Volevo segnalavi che dall‘11 Novembre al 14 Dicembre 2008, nelle sale della Galleria d’Arte Moderna, la Fondazione Nicola Trussardi presenta la prima mostra personale in Italia di Tino Sehgal, una delle voci più autorevoli dell’arte contemporanea. La mostra è aperta tutti i giorni dalle 10.00 alle 20.00 e con ingresso libero.


A me è capitato di incontrare “le opere” di questo artista alla Biennale di Venezia nel 2005 ed ancora oggi me la ricordo con una nitidezza pazzesca grazie alla loro più totale inconvenzionalità.

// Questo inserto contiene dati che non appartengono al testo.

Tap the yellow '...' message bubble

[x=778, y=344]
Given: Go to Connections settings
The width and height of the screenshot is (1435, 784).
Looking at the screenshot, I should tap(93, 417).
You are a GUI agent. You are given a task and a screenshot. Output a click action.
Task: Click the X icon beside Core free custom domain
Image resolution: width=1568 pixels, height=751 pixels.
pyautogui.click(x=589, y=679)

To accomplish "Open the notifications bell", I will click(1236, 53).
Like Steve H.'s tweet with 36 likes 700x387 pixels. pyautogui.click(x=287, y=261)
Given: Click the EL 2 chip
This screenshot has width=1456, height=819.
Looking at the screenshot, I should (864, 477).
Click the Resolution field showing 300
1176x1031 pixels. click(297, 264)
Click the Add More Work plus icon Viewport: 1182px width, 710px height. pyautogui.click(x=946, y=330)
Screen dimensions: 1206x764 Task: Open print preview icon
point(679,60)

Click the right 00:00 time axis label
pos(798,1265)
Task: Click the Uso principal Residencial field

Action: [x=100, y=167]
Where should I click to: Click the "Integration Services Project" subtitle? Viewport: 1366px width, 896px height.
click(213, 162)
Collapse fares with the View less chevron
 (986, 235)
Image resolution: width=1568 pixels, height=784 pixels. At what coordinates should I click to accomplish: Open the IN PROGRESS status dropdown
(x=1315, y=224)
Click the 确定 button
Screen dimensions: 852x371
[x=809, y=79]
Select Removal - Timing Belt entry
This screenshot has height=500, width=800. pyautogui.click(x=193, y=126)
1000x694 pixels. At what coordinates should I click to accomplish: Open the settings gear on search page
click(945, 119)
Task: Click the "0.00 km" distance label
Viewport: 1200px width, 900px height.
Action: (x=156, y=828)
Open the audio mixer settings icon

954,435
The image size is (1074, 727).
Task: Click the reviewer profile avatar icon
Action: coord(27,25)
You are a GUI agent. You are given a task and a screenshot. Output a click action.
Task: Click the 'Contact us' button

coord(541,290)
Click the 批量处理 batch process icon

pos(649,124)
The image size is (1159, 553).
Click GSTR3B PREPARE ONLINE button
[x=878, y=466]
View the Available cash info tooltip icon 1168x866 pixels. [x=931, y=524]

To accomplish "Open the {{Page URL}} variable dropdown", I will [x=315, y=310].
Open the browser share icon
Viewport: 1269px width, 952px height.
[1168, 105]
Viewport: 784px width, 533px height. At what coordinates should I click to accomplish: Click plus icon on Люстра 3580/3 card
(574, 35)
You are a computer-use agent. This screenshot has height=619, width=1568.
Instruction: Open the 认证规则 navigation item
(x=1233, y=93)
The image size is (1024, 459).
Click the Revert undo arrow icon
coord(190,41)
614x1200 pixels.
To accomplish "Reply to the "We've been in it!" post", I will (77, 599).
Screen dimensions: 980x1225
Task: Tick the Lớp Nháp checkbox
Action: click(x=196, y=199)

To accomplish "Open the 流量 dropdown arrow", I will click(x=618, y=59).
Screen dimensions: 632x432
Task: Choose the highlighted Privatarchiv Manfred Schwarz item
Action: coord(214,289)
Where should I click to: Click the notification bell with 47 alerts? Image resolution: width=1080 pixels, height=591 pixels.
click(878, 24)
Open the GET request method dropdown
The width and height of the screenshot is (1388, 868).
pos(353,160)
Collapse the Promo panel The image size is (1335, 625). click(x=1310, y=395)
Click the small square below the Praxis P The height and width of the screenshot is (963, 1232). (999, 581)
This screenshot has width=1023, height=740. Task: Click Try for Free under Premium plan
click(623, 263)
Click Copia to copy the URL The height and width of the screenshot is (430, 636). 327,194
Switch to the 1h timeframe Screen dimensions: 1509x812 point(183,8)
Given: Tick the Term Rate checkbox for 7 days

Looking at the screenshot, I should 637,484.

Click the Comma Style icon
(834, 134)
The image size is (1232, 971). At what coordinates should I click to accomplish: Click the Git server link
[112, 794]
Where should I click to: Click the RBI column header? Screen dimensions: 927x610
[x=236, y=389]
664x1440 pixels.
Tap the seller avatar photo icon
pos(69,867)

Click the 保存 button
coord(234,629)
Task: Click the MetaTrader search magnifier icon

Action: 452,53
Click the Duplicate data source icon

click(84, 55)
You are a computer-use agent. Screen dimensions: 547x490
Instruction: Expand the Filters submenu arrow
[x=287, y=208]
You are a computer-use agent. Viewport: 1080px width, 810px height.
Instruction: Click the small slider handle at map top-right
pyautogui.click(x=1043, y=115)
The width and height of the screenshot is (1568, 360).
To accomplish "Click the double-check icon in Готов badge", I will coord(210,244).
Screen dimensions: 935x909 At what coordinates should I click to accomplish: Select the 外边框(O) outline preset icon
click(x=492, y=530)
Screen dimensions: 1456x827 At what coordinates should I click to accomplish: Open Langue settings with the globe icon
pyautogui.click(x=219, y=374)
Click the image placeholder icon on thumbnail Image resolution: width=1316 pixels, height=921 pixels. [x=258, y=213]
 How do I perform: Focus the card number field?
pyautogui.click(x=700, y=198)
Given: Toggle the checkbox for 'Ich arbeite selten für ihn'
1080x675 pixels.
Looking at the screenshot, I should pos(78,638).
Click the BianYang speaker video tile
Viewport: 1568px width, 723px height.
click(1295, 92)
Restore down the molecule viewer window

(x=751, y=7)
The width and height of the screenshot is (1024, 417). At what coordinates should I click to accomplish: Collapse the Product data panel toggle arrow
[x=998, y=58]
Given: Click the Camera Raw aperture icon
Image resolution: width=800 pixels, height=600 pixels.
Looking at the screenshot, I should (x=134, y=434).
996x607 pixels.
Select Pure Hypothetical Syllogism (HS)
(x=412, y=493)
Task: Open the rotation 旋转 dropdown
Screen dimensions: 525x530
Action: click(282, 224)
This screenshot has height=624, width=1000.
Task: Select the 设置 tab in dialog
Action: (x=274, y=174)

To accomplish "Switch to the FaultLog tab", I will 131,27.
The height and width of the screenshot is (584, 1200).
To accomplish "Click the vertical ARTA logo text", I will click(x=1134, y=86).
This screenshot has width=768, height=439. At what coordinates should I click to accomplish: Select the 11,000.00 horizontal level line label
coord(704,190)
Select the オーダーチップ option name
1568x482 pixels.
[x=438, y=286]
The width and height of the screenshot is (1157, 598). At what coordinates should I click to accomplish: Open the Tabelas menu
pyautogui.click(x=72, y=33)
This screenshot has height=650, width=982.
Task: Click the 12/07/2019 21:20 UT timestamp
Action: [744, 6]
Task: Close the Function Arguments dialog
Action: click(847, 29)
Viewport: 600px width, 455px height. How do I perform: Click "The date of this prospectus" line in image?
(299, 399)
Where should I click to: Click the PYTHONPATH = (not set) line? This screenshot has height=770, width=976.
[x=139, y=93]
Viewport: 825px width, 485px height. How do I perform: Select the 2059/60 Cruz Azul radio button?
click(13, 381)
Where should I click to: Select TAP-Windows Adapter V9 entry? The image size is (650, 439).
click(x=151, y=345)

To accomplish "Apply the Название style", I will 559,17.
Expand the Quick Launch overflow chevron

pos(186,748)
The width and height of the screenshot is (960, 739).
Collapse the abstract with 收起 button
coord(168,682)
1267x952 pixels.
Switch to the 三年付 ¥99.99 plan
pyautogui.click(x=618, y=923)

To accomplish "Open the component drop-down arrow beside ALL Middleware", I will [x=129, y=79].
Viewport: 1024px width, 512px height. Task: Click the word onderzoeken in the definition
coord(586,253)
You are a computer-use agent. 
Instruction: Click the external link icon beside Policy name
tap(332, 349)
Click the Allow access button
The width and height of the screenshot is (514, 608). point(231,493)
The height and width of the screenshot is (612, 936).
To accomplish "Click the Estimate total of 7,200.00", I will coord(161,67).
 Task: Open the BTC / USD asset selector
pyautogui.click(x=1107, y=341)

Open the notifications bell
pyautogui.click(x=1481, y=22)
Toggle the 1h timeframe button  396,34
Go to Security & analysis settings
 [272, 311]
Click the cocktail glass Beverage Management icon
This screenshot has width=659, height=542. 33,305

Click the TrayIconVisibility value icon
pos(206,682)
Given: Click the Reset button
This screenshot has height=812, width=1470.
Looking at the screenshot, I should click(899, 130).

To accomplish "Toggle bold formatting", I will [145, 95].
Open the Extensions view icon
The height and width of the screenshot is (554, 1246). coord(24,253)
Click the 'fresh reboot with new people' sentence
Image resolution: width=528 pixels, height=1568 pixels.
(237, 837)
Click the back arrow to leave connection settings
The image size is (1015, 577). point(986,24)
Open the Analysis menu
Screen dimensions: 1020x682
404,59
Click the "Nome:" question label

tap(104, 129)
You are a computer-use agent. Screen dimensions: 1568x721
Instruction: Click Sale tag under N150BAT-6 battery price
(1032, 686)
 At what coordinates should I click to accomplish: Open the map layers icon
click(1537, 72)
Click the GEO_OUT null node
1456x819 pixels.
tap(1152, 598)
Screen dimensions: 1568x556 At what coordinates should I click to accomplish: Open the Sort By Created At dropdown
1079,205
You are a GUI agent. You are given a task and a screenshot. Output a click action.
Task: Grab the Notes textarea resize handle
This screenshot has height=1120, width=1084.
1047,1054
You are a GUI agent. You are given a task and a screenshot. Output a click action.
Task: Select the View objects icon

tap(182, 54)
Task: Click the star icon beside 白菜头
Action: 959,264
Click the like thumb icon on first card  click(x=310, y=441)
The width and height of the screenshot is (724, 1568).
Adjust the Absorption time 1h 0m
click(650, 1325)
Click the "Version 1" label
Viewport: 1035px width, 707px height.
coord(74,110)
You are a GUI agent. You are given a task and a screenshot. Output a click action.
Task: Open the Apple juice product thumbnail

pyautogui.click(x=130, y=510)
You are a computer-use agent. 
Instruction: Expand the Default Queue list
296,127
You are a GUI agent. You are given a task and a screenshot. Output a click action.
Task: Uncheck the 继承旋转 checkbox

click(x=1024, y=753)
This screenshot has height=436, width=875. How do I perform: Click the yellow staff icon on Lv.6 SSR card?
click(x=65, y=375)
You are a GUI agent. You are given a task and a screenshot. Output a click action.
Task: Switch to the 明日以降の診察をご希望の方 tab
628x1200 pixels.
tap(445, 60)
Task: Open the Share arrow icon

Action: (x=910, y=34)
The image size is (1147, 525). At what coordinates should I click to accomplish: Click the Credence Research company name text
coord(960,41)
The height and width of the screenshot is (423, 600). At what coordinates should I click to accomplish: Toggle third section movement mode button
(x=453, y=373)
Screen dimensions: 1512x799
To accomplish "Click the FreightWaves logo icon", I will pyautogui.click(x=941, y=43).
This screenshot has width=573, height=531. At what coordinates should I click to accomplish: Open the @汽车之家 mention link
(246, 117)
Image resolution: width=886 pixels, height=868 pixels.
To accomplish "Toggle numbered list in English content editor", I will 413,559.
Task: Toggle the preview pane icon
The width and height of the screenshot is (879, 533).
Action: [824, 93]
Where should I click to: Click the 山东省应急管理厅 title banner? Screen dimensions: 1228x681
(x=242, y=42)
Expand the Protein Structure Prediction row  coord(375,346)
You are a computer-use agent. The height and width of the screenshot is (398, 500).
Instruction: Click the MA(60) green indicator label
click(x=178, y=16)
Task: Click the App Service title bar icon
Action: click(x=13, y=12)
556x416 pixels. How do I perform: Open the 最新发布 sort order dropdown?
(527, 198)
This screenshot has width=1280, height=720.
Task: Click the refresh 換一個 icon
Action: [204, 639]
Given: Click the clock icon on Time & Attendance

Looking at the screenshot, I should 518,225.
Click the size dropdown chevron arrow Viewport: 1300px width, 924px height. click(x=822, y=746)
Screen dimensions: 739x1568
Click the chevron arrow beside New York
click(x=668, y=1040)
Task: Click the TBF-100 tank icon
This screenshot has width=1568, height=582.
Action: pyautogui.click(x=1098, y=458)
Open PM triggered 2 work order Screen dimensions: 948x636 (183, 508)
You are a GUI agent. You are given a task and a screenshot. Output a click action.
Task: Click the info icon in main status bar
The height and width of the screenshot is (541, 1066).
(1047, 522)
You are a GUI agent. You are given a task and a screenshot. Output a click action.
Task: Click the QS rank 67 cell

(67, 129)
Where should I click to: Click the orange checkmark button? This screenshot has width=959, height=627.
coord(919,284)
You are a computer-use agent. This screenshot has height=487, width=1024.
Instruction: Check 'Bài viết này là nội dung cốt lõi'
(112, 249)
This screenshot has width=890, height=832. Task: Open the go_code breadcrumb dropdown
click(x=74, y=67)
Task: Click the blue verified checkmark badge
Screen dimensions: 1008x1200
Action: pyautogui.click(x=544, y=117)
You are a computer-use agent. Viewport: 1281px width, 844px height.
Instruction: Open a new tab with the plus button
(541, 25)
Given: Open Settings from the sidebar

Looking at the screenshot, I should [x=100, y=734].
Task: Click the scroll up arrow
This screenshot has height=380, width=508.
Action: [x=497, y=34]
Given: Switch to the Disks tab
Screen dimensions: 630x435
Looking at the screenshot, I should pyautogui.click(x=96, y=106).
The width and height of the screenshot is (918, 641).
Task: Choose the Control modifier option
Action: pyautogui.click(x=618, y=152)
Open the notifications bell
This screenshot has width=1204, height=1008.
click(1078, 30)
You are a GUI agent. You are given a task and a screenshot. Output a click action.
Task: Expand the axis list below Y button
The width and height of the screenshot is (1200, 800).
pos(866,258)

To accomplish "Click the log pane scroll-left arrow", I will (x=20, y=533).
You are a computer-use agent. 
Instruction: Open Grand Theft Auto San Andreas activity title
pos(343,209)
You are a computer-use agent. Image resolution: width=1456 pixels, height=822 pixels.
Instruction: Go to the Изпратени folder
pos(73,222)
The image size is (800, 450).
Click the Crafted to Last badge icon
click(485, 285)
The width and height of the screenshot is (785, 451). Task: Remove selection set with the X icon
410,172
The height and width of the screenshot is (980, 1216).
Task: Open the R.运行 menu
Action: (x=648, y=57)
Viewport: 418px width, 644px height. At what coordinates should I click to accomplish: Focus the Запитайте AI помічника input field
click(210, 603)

Qui potete trovare qualche informazione in più, anche se nel web non si trova molto materiale.
Leggievai.it

 
Secondo me questa tipologia di arte prenderà sempre più piede, prodotti immateriali, esperienze che contribuiscono a creare una identità ed un background sempre più liquido e sempre più (o sempre meno?) volatile.
Mi domando…
Ci si può spingere a dire che, come nel marketing dei prodotti e dei servizi si è sempre più attenti a quella che è l’esperienza di acquisto, fruizione e dismissione degli stessi, così anche nel mondo dell’arte c’è questa nuova  e prorompente tendenza a non produrre più prodotti fisici (e quindi nemmeno vendibili) ma solo esperienze?
Si può considerare questa una svolta nella creazione di “opere” d’arte indipendenti dalla corruzzione di queste alla vendita? Oppure, al contrario quale è l’approccio di commercializzazione di queste esperienze d’arte?